Updated bug report: Ubuntu Pastebin

[ 40.265039] NVRM: API mismatch: the client has the version 510.54, but
NVRM: this kernel module has the version 510.47.03. Please
NVRM: make sure that this kernel module and all NVIDIA driver
NVRM: components have the same version.

Seems you have installed different driver versions over one another. Please uninstall the runfile version and check if you can purge/reinstall the repo packages.

I ran <runinstall_file> --uninstall (which is the 510.47 version, it seems that that is also the driver being installed by ubuntu-drivers autoinstall).

It tells me there is no nvidia driver installed, then exits.

I cannot find any trace of the 510.54 driver. Is there any other way I can find / remove it?

Please check for traces:

dpkg -l |grep nvidia
ls -l /lib/x86_64-linux-gnu/*nvidia*
ls -l /usr/lib/x86_64-linux-gnu/*nvidia*

There are indeed two versions still present in the last two locations (command outputs below)

dpkg -l |grep nvidia → Ubuntu Pastebin
ls -l /lib/x86_64-linux-gnu/nvidiaUbuntu Pastebin
ls -l /usr/lib/x86_64-linux-gnu/nvidiaUbuntu Pastebin

Is there a way to remove the .54 version?

I wonder where that comes from. Maybe purge the packages first, then use the 510.54 runfile installer to overwrite the .54 version, then use it again to uninstall, check if all files are gone, then install the repo driver again.

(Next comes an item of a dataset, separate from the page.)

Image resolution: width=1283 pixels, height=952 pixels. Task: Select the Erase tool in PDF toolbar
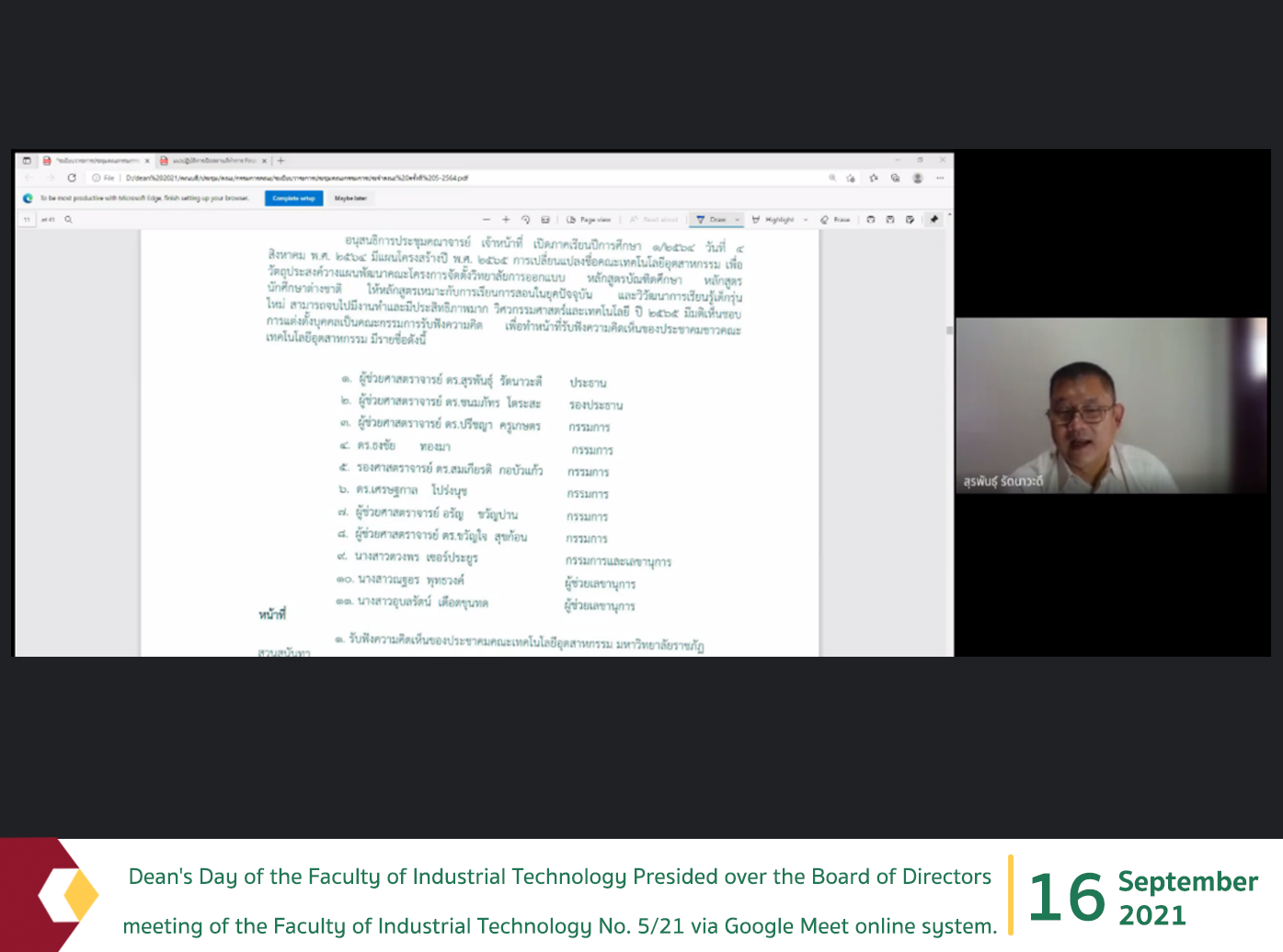836,220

I tried your suggestion and it did install (giving some error “binary package for nvidia: 510.54 not found”, but seemingly installing correctly), then uninstalling finds the driver and completes successfully, but, the files remain in the last two locations… (Example of usr/lib/… below). So it does not seem to remove the files related to 510.54 properly.

https://paste.ubuntu.com/p/vG4xk5MmhT/

Any other ideas?

Try using the runfile again, but this time with -b to just overwrite the files.

Thanks, your suggestion worked and the .54 is now removed. I ran sudo ubuntu-drivers autoinstall to install the 510.47 driver.

However, it still doesn’t boot (just a blank screen and the white bar blinking again). Although the NVidia driver seems to be installed now as nvidia-smi returns the 510.47 driver working correctly.

Updated bug report: Ubuntu Pastebin

Any idea how I can make it boot now?

Looks like the nvidia driver is loading too late, please try embedding it into the initrd.

What would be the command for doing so? I can’t find anything online.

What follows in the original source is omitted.